TASKS AND EXERCISES:
**a.** Answer these questions using the post on genius and academic success.
(i) Which two people does the post name as having a very narrow gift?
(ii) Which person does it call a more universal genius?
(iii) What search term did the internet searcher from Singapore use?
**b.** Reproduce the part of the post on genius and academic success between "Does genius connote" and "conventional academic setting.", inclusive.

DOCUMENT PASSAGE:
▼

Thursday, June 21, 2007

Genius and academic success

Does genius connote academic success? Are geniuses always found at the top of classes?

Sometimes. Sometimes not. It depends upon the genius, and the subject. Contrary to common opinion genius does not necessarily mean academic success. Some geniuses just won't perform in a conventional academic setting.

There are reasons for this. Sometimes people of genius have a very narrow gift - such as Pablo Picasso's - or Wolfgang Amadeus Mozart's - that would probably preclude much success outside their domain of mastery. Such geniuses cannot be expected to show universal academic success.

Other geniuses, however, are more universal - such as, of course, Leonardo da Vinci - who could, no doubt, have shone at any subject, at any time, given the chance.

I write on this subject, because of an internet searcher from Singapore who searched with the term: "Genius who fails exams". I am assuming that this is either a parent of a gifted child searching for related information to explain their experience with their child's failure - or a gifted child themselves (or one with a high opinion of themselves, anyway).

▲

GIVEN DATA:
▼

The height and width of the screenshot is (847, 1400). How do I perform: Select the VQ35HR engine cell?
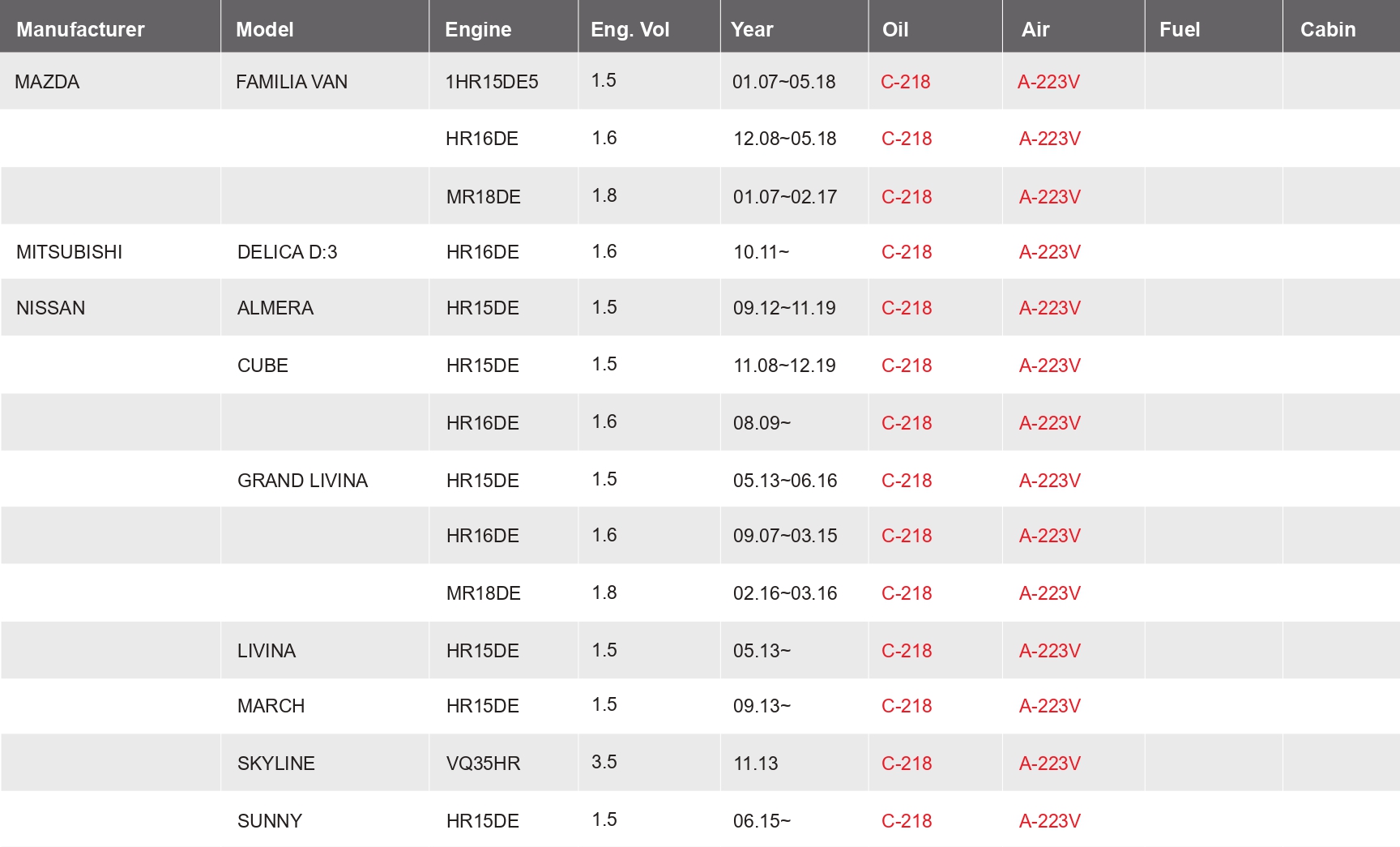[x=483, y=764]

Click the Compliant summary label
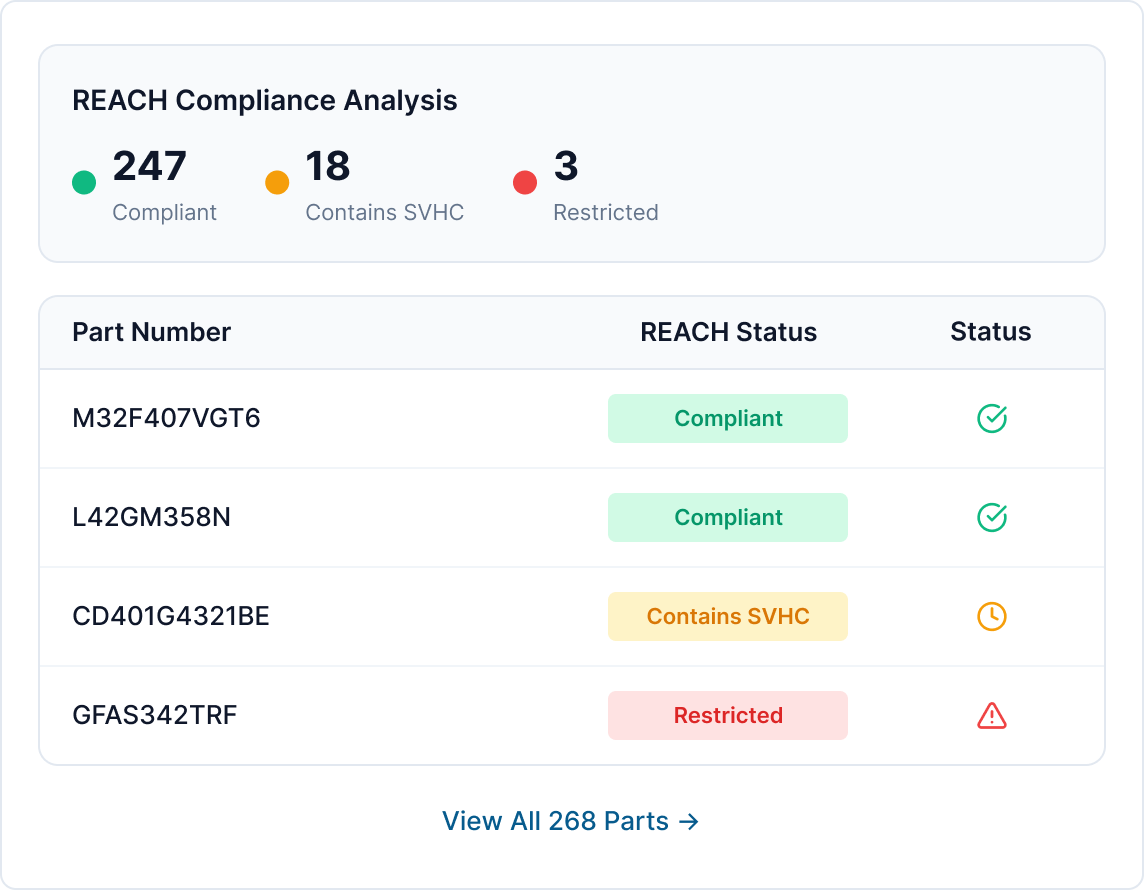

▲

ANSWERS TO THE EXERCISE:
**a.**
(i) Pablo Picasso and Wolfgang Amadeus Mozart
(ii) Leonardo da Vinci
(iii) "Genius who fails exams"

**b.**
Does genius connote academic success? Are geniuses always found at the top of classes?

Sometimes. Sometimes not. It depends upon the genius, and the subject. Contrary to common opinion genius does not necessarily mean academic success. Some geniuses just won't perform in a conventional academic setting.